If you’re having trouble bidding adieu to the Crawleys (haven’t we done enough of that?) and life on a British estate in the early 1920s:

DRINK

Afternoon tea at The Saint Paul Hotel with your grandmama. Pinkies up! stpaulhotel.com

WORK

No gardener? No problem? Maintain your estate (Minnesota-style) and hire the neighbor kid to trim your hedges.

WEAR

A custom tux from Hammer-Made or a gown from dugo. One must look presentable at dinner. hammermade.com, dressupgoout.com

VICE

Light up a cigar from Stogies on Grand. stogiesongrand.com

KIDS

Call Twin Cities Nanny & Sitters to see if they have anyone who meets the standards of Anna Bates. tcnanny.com

Mad Men

If you’re in transition, drop the British duds and hoity-toity personality and start prepping for the debauchery and glam styles of Mad Men:

DRINK

A beer at Brit’s.
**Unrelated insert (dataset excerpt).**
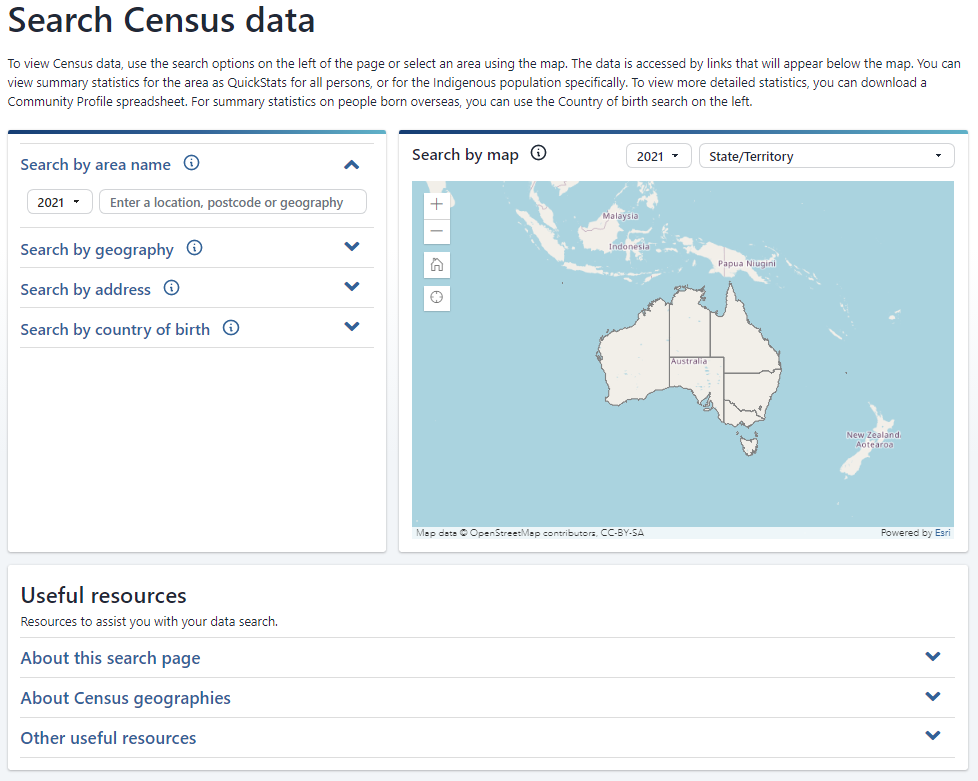Open info icon beside Search by country of birth
This screenshot has width=978, height=781.
231,329
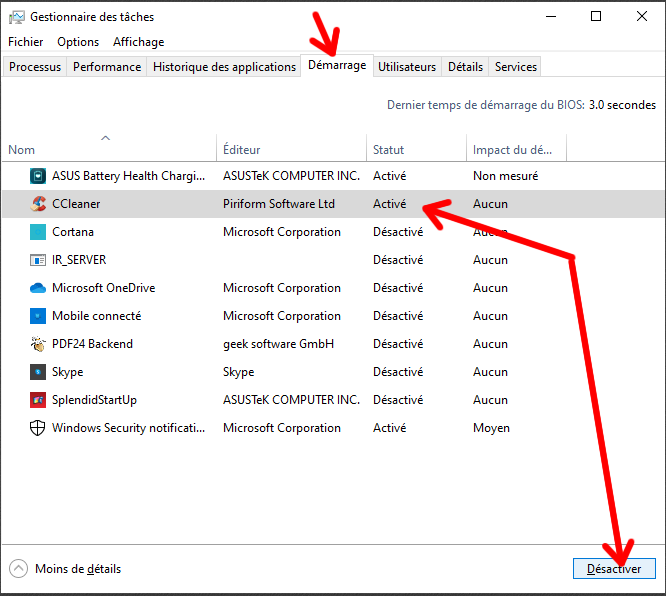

Keep the British accent of the Crawleys; add the alcohol of Draper. britspub.com

WORK

Shed your leisurely aristocratic ways and get ready for long hours in the office by doing volunteer work. unitedwaytwincities.org

WEAR

Curls in your hair—a soft wave channeling Lady Mary or a ‘60s-inspired bob a la Megan Draper—courtesy of The Wow Bar. Guys, you’re on your own. thewowbar.com

VICE

Channel surf. It’s time to catch up on reality shows.

KIDS

Take them to the Then Now Wow exhibit at the Minnesota History Center to see Minnesota artifacts that span the Downton and Mad Men eras. minnesotahistorycenter.org

Madison Avenue

If you can’t wait for April 7 and the madness of Madison Avenue in the ’60s:

DRINK

A dirty martini at Jax. jaxcafe.com

WORK

Who needs Sterling Cooper Draper Pryce when we have Olson, Fallon, Martin, and Lynch?

WEAR

A skinny tie from Pierrepont Hicks or a feminine frock from Anne M. Cramer. pierreponthicks.com, annemcramer.com

VICE

So many to choose from. The nearly windowless Nye’s Polonaise Room seems like a good, dark place to pick your poison. nyespolonaise.com

KIDS

Make hot dogs and turn on the TV, Betty-style. The kids will be fine until Dad gets home.